### [Task brief]
Copy the entries below word for word, from the start of the entries through the line containing "at that location.", including that line. Leave the pictures out of your copy.

** Opening Data provided block **

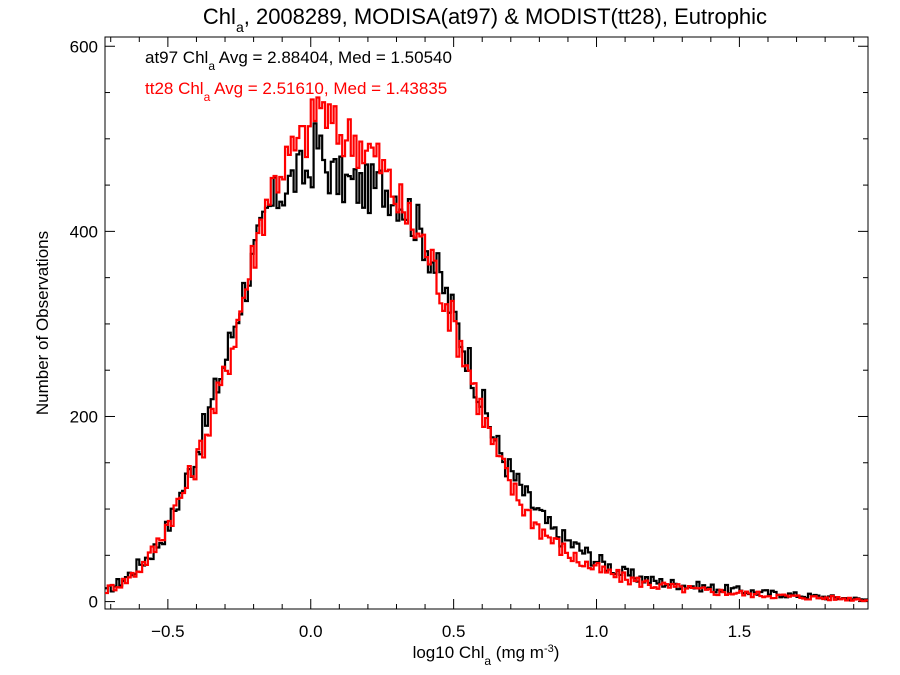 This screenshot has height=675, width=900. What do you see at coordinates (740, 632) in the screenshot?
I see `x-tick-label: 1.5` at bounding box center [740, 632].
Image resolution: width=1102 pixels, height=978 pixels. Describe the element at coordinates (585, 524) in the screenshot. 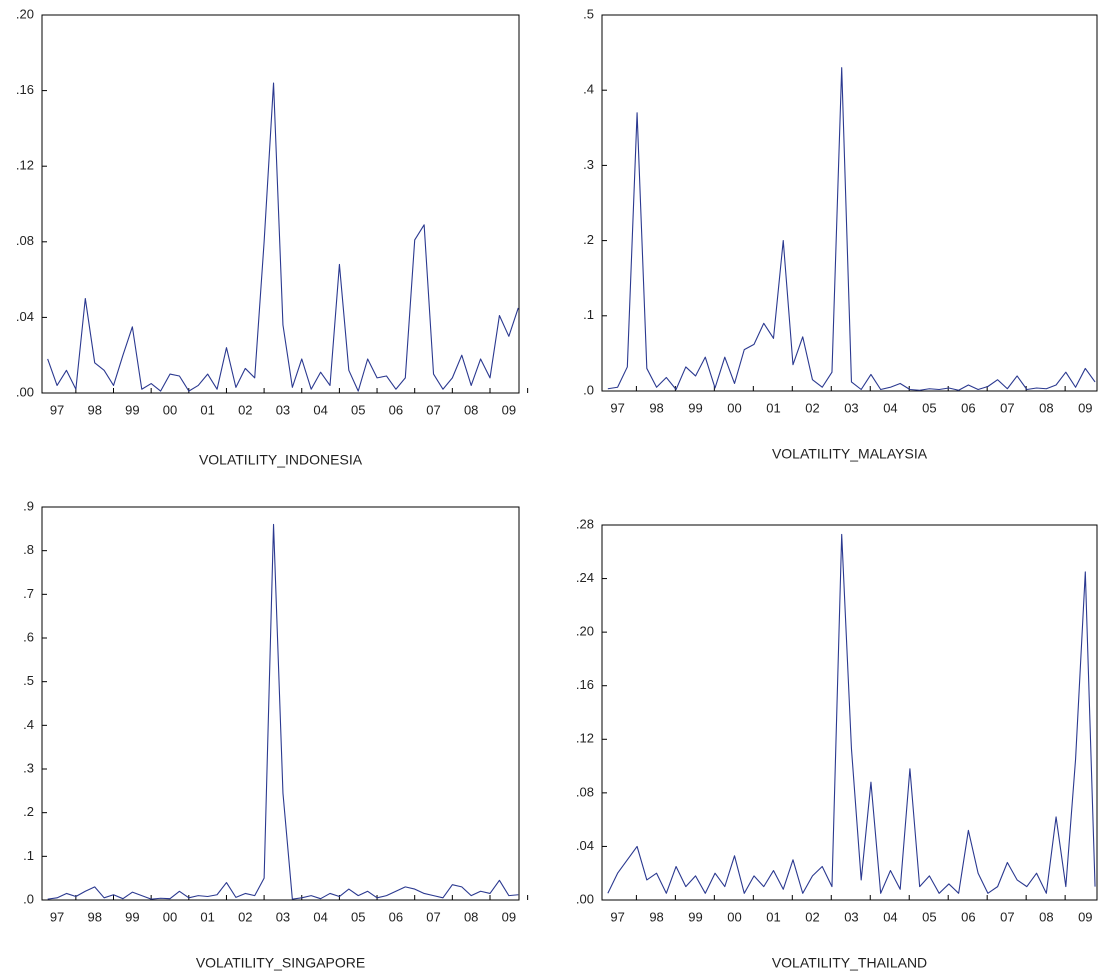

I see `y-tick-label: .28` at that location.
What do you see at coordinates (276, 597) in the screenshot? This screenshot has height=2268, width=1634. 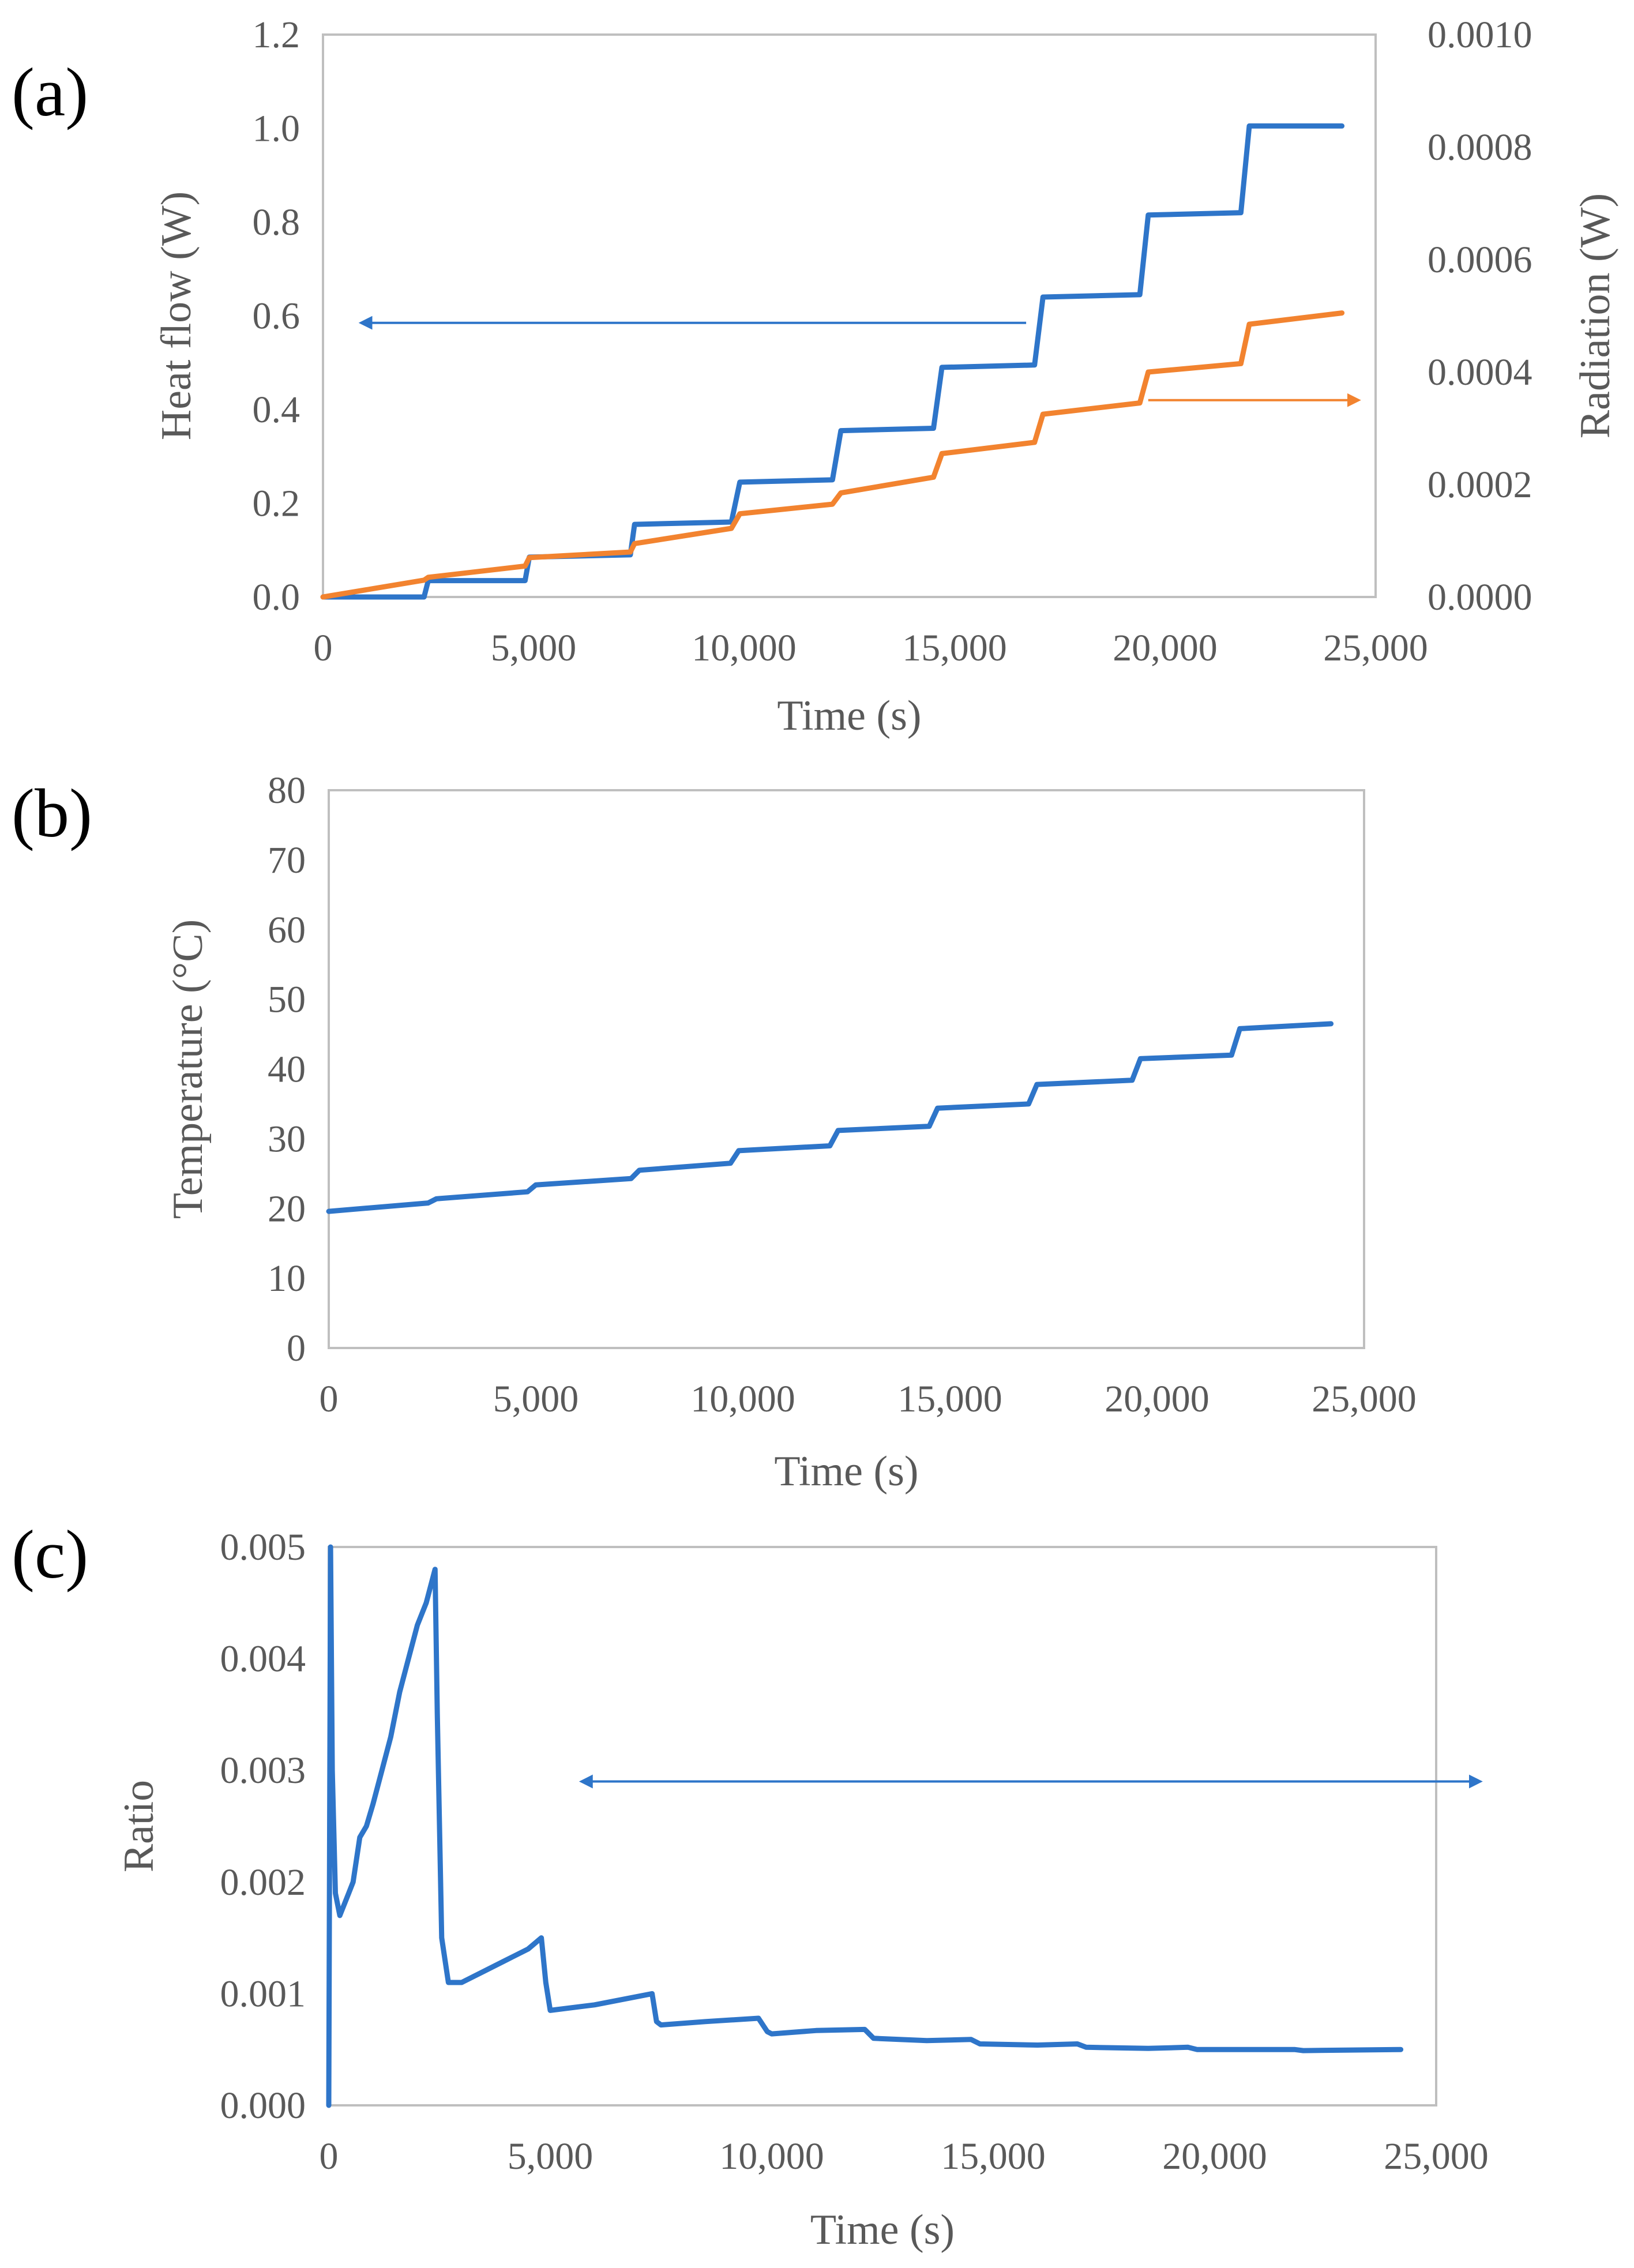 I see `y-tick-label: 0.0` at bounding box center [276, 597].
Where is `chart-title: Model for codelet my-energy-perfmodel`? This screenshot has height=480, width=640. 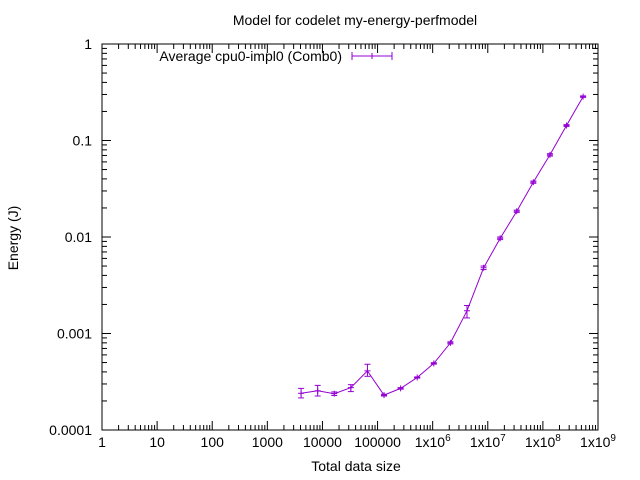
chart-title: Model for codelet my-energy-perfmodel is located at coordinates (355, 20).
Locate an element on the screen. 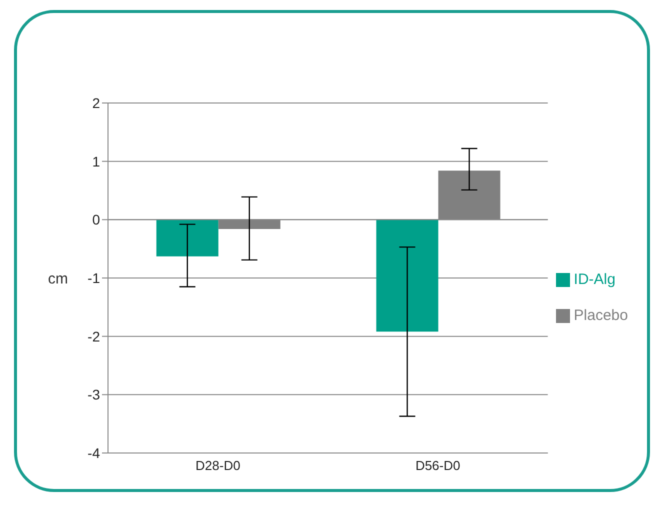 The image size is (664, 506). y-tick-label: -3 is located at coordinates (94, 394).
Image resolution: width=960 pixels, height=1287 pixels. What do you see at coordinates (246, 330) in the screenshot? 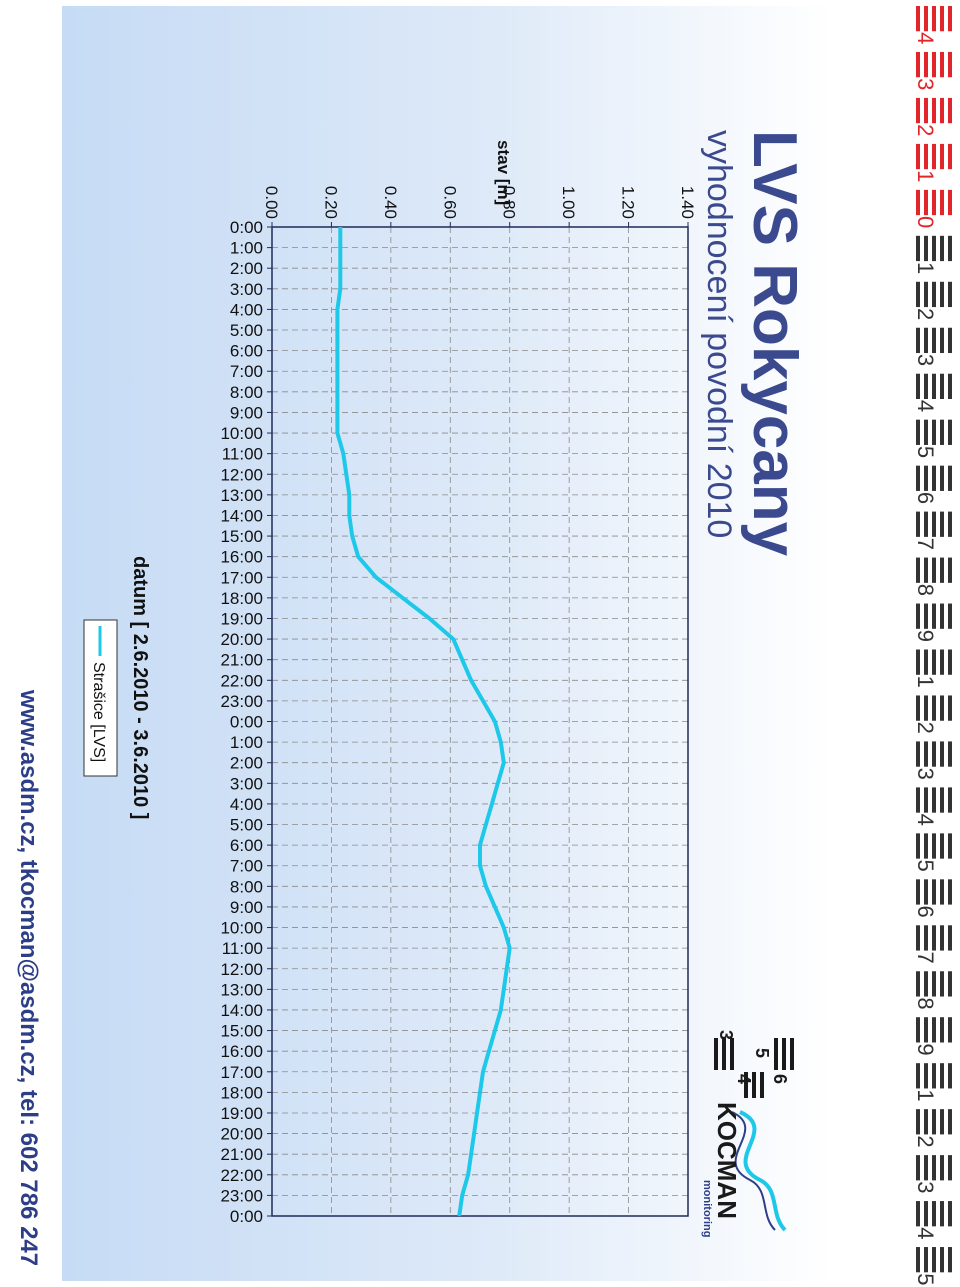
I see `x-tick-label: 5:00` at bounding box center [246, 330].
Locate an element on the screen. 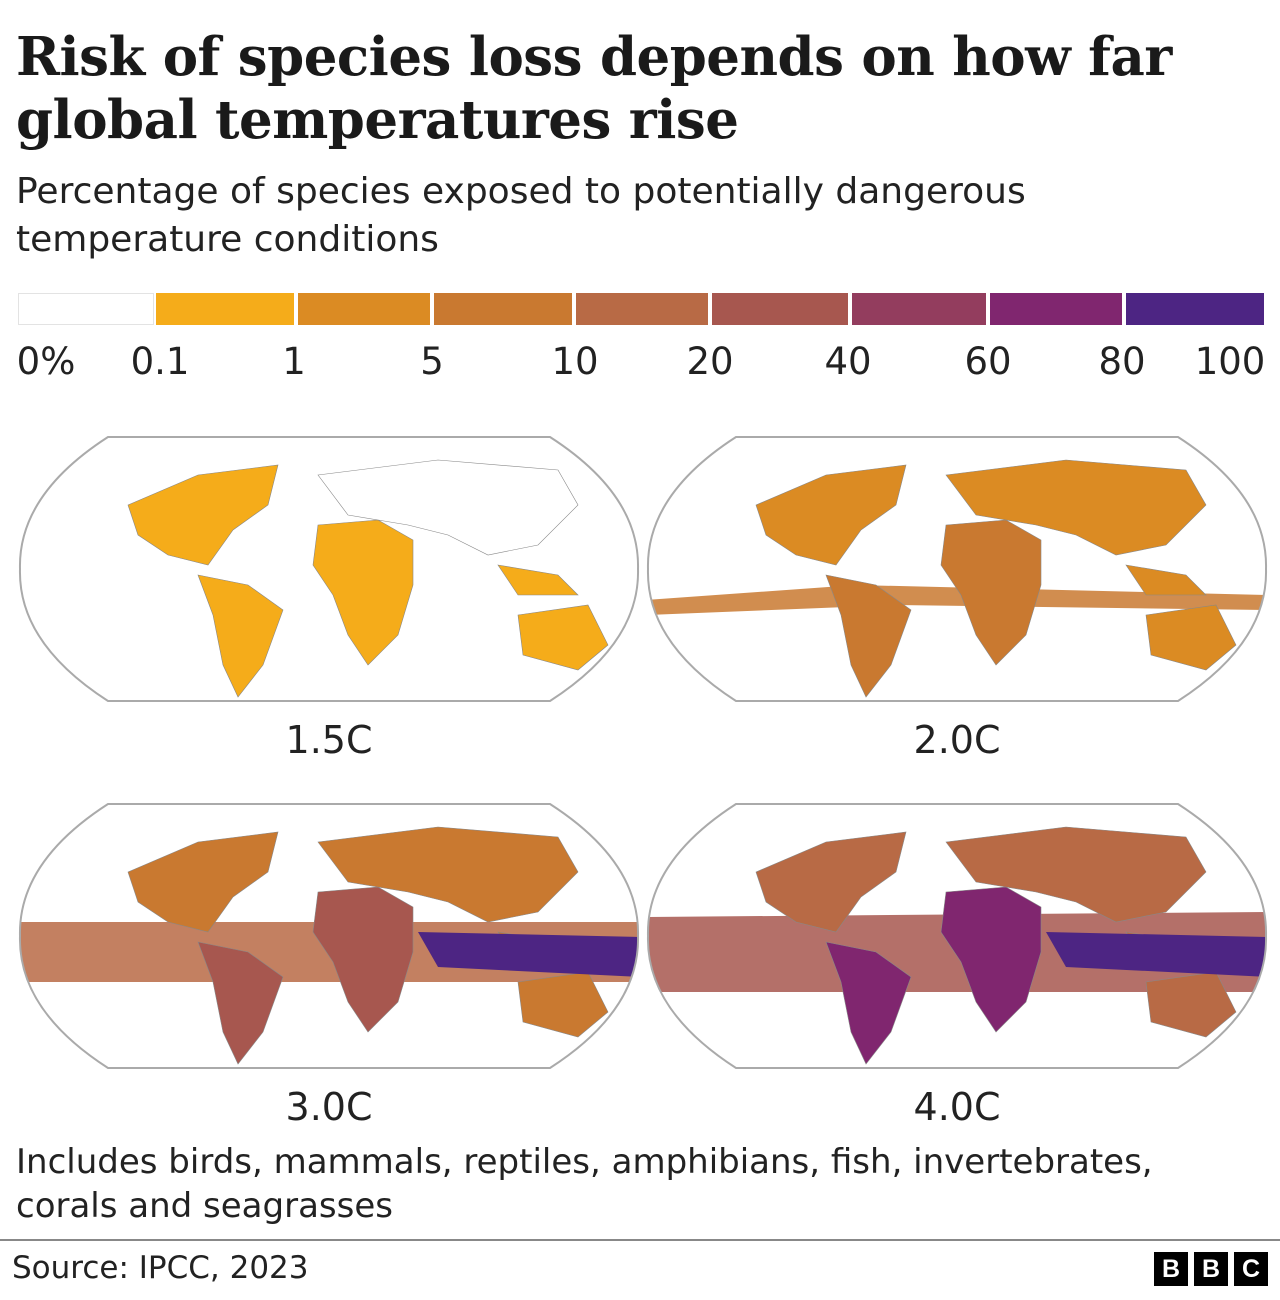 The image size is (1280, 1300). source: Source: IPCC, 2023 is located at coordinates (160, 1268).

** Closing Data provided block **

### [Your response]
 This screenshot has height=675, width=900. What do you see at coordinates (740, 632) in the screenshot?
I see `x-tick-label: 1.5` at bounding box center [740, 632].
Image resolution: width=1102 pixels, height=978 pixels. Describe the element at coordinates (585, 524) in the screenshot. 

I see `y-tick-label: .28` at that location.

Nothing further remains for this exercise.